Assigned task: Please restate each entry word for word.

Input:
*** Begin section ***

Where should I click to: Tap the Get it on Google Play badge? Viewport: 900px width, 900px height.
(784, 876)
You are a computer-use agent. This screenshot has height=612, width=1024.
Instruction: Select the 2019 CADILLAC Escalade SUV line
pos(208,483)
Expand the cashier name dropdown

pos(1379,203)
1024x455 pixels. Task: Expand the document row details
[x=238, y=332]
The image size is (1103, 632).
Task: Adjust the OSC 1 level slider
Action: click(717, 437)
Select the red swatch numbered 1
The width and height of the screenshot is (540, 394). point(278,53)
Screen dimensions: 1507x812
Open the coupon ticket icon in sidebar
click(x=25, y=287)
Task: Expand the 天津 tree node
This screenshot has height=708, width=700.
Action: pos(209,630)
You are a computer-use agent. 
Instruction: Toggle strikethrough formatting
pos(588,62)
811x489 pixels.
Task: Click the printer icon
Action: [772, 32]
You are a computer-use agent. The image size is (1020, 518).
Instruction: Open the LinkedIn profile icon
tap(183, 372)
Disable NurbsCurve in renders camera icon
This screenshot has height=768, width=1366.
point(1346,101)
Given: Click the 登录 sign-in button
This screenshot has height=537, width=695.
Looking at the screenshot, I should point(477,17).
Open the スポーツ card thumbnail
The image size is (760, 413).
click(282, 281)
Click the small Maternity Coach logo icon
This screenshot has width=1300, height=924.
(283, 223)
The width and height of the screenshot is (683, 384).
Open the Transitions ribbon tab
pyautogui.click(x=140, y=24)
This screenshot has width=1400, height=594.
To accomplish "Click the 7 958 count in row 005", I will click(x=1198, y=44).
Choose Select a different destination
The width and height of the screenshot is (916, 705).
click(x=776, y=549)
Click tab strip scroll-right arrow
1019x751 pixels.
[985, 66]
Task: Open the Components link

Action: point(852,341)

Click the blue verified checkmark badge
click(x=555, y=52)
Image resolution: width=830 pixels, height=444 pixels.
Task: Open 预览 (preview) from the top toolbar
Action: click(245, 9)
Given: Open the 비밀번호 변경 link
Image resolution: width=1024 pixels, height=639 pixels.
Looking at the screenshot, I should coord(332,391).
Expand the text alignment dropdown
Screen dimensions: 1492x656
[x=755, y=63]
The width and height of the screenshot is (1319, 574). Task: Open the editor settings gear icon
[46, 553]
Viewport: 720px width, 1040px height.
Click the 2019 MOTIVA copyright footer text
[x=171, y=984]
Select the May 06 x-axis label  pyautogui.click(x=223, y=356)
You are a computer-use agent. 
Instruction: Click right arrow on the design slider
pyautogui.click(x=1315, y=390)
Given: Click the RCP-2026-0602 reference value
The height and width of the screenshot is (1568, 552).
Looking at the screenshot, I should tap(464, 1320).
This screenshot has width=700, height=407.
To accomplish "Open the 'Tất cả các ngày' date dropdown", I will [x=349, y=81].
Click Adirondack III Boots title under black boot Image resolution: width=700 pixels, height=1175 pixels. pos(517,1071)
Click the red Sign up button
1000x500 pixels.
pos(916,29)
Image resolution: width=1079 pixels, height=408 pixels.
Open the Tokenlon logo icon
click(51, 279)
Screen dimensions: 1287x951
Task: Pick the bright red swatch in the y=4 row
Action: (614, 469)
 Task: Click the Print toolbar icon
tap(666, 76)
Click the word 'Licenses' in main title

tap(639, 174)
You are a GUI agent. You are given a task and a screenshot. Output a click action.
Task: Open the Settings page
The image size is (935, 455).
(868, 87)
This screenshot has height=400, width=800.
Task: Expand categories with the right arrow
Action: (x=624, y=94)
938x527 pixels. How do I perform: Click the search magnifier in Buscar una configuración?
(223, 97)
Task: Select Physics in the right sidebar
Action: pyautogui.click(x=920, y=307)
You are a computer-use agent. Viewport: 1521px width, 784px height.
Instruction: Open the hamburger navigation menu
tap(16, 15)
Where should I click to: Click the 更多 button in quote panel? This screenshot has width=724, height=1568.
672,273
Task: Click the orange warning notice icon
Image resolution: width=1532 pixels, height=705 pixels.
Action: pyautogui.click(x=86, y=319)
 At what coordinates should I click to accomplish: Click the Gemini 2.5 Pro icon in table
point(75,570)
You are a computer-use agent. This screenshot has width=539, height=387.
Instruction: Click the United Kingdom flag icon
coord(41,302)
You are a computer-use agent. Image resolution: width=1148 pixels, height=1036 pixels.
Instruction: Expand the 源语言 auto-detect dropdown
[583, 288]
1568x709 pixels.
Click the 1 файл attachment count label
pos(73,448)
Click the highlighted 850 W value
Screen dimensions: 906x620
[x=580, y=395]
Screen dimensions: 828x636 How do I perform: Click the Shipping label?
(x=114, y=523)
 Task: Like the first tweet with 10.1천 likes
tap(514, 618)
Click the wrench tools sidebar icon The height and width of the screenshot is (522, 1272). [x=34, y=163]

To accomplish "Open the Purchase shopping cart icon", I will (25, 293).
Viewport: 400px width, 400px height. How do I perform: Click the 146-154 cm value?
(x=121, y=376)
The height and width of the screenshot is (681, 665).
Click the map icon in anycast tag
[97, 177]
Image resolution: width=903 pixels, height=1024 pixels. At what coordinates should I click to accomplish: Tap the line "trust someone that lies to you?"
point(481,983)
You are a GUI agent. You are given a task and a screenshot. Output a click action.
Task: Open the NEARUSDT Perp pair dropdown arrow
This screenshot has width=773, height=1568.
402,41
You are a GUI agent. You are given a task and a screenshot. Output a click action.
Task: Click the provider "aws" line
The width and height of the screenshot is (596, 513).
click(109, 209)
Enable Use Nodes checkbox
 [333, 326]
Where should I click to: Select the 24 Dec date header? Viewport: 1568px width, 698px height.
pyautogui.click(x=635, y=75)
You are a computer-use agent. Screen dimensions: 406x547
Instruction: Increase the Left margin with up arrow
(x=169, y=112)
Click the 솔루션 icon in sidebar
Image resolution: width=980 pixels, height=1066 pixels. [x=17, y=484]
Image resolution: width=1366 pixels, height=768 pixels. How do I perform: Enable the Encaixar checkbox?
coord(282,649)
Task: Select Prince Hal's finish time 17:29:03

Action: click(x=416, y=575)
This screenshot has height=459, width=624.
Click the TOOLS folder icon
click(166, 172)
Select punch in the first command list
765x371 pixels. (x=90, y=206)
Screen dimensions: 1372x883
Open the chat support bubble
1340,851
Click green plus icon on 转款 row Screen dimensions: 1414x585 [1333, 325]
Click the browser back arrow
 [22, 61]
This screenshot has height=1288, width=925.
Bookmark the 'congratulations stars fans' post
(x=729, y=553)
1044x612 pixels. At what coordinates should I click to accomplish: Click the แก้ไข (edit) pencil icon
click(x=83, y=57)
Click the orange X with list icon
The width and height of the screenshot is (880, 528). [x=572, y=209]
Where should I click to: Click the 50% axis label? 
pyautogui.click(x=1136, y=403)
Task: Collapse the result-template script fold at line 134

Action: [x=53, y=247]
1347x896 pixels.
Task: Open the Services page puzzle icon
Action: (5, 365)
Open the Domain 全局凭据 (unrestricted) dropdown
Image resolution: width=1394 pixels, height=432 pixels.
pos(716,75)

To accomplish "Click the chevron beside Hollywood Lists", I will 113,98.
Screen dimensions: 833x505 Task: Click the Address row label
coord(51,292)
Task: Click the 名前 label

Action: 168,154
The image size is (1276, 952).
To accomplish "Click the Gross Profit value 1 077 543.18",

*** End section ***

Result of this task:
Where should I click to: Tap the Get it on Google Play badge? Viewport: 900px width, 900px height.
(784, 876)
You are a computer-use agent. This screenshot has height=612, width=1024.
Instruction: Select the 2019 CADILLAC Escalade SUV line
pos(208,483)
Expand the cashier name dropdown

pos(1379,203)
1024x455 pixels. Task: Expand the document row details
[x=238, y=332]
The image size is (1103, 632).
Task: Adjust the OSC 1 level slider
Action: click(717, 437)
Select the red swatch numbered 1
The width and height of the screenshot is (540, 394). point(278,53)
Screen dimensions: 1507x812
Open the coupon ticket icon in sidebar
click(x=25, y=287)
Task: Expand the 天津 tree node
This screenshot has height=708, width=700.
Action: pos(209,630)
You are a computer-use agent. 
Instruction: Toggle strikethrough formatting
pos(588,62)
811x489 pixels.
Task: Click the printer icon
Action: [772, 32]
You are a computer-use agent. The image size is (1020, 518).
Instruction: Open the LinkedIn profile icon
tap(183, 372)
Disable NurbsCurve in renders camera icon
This screenshot has height=768, width=1366.
point(1346,101)
Given: Click the 登录 sign-in button
This screenshot has height=537, width=695.
Looking at the screenshot, I should point(477,17).
Open the スポーツ card thumbnail
The image size is (760, 413).
click(282, 281)
Click the small Maternity Coach logo icon
This screenshot has width=1300, height=924.
(283, 223)
The width and height of the screenshot is (683, 384).
Open the Transitions ribbon tab
pyautogui.click(x=140, y=24)
This screenshot has width=1400, height=594.
To accomplish "Click the 7 958 count in row 005", I will click(x=1198, y=44).
Choose Select a different destination
The width and height of the screenshot is (916, 705).
click(x=776, y=549)
Click tab strip scroll-right arrow
1019x751 pixels.
[985, 66]
Task: Open the Components link

Action: point(852,341)

Click the blue verified checkmark badge
click(x=555, y=52)
Image resolution: width=830 pixels, height=444 pixels.
Task: Open 预览 (preview) from the top toolbar
Action: click(245, 9)
Given: Open the 비밀번호 변경 link
Image resolution: width=1024 pixels, height=639 pixels.
Looking at the screenshot, I should coord(332,391).
Expand the text alignment dropdown
Screen dimensions: 1492x656
[x=755, y=63]
The width and height of the screenshot is (1319, 574). Task: Open the editor settings gear icon
[46, 553]
Viewport: 720px width, 1040px height.
Click the 2019 MOTIVA copyright footer text
[x=171, y=984]
Select the May 06 x-axis label  pyautogui.click(x=223, y=356)
You are a computer-use agent. 
Instruction: Click right arrow on the design slider
pyautogui.click(x=1315, y=390)
Given: Click the RCP-2026-0602 reference value
The height and width of the screenshot is (1568, 552).
Looking at the screenshot, I should tap(464, 1320).
This screenshot has width=700, height=407.
To accomplish "Open the 'Tất cả các ngày' date dropdown", I will [x=349, y=81].
Click Adirondack III Boots title under black boot Image resolution: width=700 pixels, height=1175 pixels. pos(517,1071)
Click the red Sign up button
1000x500 pixels.
pos(916,29)
Image resolution: width=1079 pixels, height=408 pixels.
Open the Tokenlon logo icon
click(51, 279)
Screen dimensions: 1287x951
Task: Pick the bright red swatch in the y=4 row
Action: (614, 469)
 Task: Click the Print toolbar icon
tap(666, 76)
Click the word 'Licenses' in main title

tap(639, 174)
You are a GUI agent. You are given a task and a screenshot. Output a click action.
Task: Open the Settings page
The image size is (935, 455).
(868, 87)
This screenshot has height=400, width=800.
Task: Expand categories with the right arrow
Action: (x=624, y=94)
938x527 pixels. How do I perform: Click the search magnifier in Buscar una configuración?
(223, 97)
Task: Select Physics in the right sidebar
Action: pyautogui.click(x=920, y=307)
You are a computer-use agent. Viewport: 1521px width, 784px height.
Instruction: Open the hamburger navigation menu
tap(16, 15)
Where should I click to: Click the 更多 button in quote panel? This screenshot has width=724, height=1568.
672,273
Task: Click the orange warning notice icon
Image resolution: width=1532 pixels, height=705 pixels.
Action: pyautogui.click(x=86, y=319)
 At what coordinates should I click to accomplish: Click the Gemini 2.5 Pro icon in table
point(75,570)
You are a computer-use agent. This screenshot has width=539, height=387.
Instruction: Click the United Kingdom flag icon
coord(41,302)
You are a computer-use agent. Image resolution: width=1148 pixels, height=1036 pixels.
Instruction: Expand the 源语言 auto-detect dropdown
[583, 288]
1568x709 pixels.
Click the 1 файл attachment count label
pos(73,448)
Click the highlighted 850 W value
Screen dimensions: 906x620
[x=580, y=395]
Screen dimensions: 828x636 How do I perform: Click the Shipping label?
(x=114, y=523)
 Task: Like the first tweet with 10.1천 likes
tap(514, 618)
Click the wrench tools sidebar icon The height and width of the screenshot is (522, 1272). [x=34, y=163]

To accomplish "Open the Purchase shopping cart icon", I will (25, 293).
Viewport: 400px width, 400px height. How do I perform: Click the 146-154 cm value?
(x=121, y=376)
The height and width of the screenshot is (681, 665).
Click the map icon in anycast tag
[97, 177]
Image resolution: width=903 pixels, height=1024 pixels. At what coordinates should I click to accomplish: Tap the line "trust someone that lies to you?"
point(481,983)
You are a GUI agent. You are given a task and a screenshot. Output a click action.
Task: Open the NEARUSDT Perp pair dropdown arrow
This screenshot has width=773, height=1568.
402,41
You are a GUI agent. You are given a task and a screenshot. Output a click action.
Task: Click the provider "aws" line
The width and height of the screenshot is (596, 513).
click(109, 209)
Enable Use Nodes checkbox
 [333, 326]
Where should I click to: Select the 24 Dec date header? Viewport: 1568px width, 698px height.
pyautogui.click(x=635, y=75)
You are a computer-use agent. Screen dimensions: 406x547
Instruction: Increase the Left margin with up arrow
(x=169, y=112)
Click the 솔루션 icon in sidebar
Image resolution: width=980 pixels, height=1066 pixels. [x=17, y=484]
Image resolution: width=1366 pixels, height=768 pixels. How do I perform: Enable the Encaixar checkbox?
coord(282,649)
Task: Select Prince Hal's finish time 17:29:03

Action: click(x=416, y=575)
This screenshot has height=459, width=624.
Click the TOOLS folder icon
click(166, 172)
Select punch in the first command list
765x371 pixels. (x=90, y=206)
Screen dimensions: 1372x883
Open the chat support bubble
1340,851
Click green plus icon on 转款 row Screen dimensions: 1414x585 [1333, 325]
Click the browser back arrow
 [22, 61]
This screenshot has height=1288, width=925.
Bookmark the 'congratulations stars fans' post
(x=729, y=553)
1044x612 pixels. At what coordinates should I click to accomplish: Click the แก้ไข (edit) pencil icon
click(x=83, y=57)
Click the orange X with list icon
The width and height of the screenshot is (880, 528). [x=572, y=209]
Where should I click to: Click the 50% axis label? 
pyautogui.click(x=1136, y=403)
Task: Collapse the result-template script fold at line 134

Action: [x=53, y=247]
1347x896 pixels.
Task: Open the Services page puzzle icon
Action: (5, 365)
Open the Domain 全局凭据 (unrestricted) dropdown
Image resolution: width=1394 pixels, height=432 pixels.
pos(716,75)

To accomplish "Click the chevron beside Hollywood Lists", I will 113,98.
Screen dimensions: 833x505 Task: Click the Address row label
coord(51,292)
Task: Click the 名前 label

Action: 168,154
The image size is (1276, 952).
To accomplish "Click the Gross Profit value 1 077 543.18",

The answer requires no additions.